I agree with every post @TwinsAndTrifle has made.

I have two children, both of whom are at secondary school, and have asd. The eldest has had issues with bullying and frenemies in primary, but transitioned/settled well at secondary, and has good friends that get her, and accept and like who/how she is.
My youngest has (and has had) huge issues socially, he struggled all through primary, and he would be that little boy walking around the outside of the playground by himself, because no-one wanted to play/chat with him. Not all the time, sometimes he was part of groups, and played etc, but he's extremely intense, and intransigent, and he can be very hard work; tbh a lot of the time most other kids have no idea of what he's monologuing on about. It has taken us years of working on his social skills, us and school, to get him to where he is now- at secondary, able to interact for a decent part of the social time, beginning to make a few genuine friends. We still have to regularly remind him of how to speak to people cordially, and that others need to be allowed to participate in conversations too, but he is improving.

I do not think it's a reasonable request that he sit with this group. He isn't part of their social group, why should he be? Other mechanisms exist for him to pass social time- I would be far more concerned about the small inclusion support groups that aren't working, and pushing for that kind of provision than trying to make other children accept him. That isn't inclusion, it's tolerance, and there's a huge difference there. I don't want my son 'tolerated' thanks- I want him to find his own niche and make genuine connections with people. He desperately wants and needs that too.

Please do consider a different approach.

Cowbells · 12/06/2021 23:08

@TheMoth

The trouble is, no one actually knows what went on. It could have been: You can't sit there (x is coming soon) You can't sit there (kid didn't mean to be hurtful but just blurted it out) You can't sit there (oh ffs, not you again) You can't sit there (I'm a nasty shit who gets off on the power) You can't sit there (because you'll try and talk about cars cos I was nice to you in physics and wasbeing polite, but now I want to talk to the others) You can't sit there (I'm bottom of the pecking order here and I need to show that I have some authority) You can't sit there (I don't really have much in common with you, but don't yet have the social skills to articulate that) You can't sit there (you haven't been getting the hint that we're not really your mates, so I'm having to spell it out) You can't sit there (it's nothing personal, you're just not one of us)

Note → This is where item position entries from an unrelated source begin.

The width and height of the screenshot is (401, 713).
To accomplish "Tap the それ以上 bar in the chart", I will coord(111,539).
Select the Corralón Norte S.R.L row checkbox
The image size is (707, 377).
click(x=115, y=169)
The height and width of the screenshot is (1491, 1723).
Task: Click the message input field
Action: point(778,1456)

Adults do this more subtly, but it's still done. And yes, I teach my dc to be kind and include others (although ds is more likely to be the kid left out tbf, as I was), but kids should be free to choose who they want to hang out with. So many friendship and social issues arise in schools cos x wants to be friends with y, but y doesn't want to. The kids need to be taught nicer ways of responding, but equally, the boy needs to find other kids.

All of which misses the point that it's a canteen. So if there's a seat free, he can sit where he likes. They don't own the spare seat and need to graciously recognise that.
blahblahblah321 · 12/06/2021 23:13

And has been pointed out @Cowbells , he can sit where he likes, and if that's all that's annoying the group they are being a bit unreasonable. However if it's more than just sitting there - he expects to talk to the one boy about cars etc, then that's different to just a spare chair in the canteen surely

Staffy1 · 13/06/2021 00:50

@Bluebird76

"these NT teens cannot be expected to feel even slightly uncomfortable for 30mins"

How many of you who hold these views would have lunch every single day with someone they find tiresome and annoying?! No, thought not.

The OP said he was sitting there quietly. How tiresome and annoying can that be? And to answer your question, I would certainly try to rather than be unkind and leaving that person with nowhere to sit and no one to be with.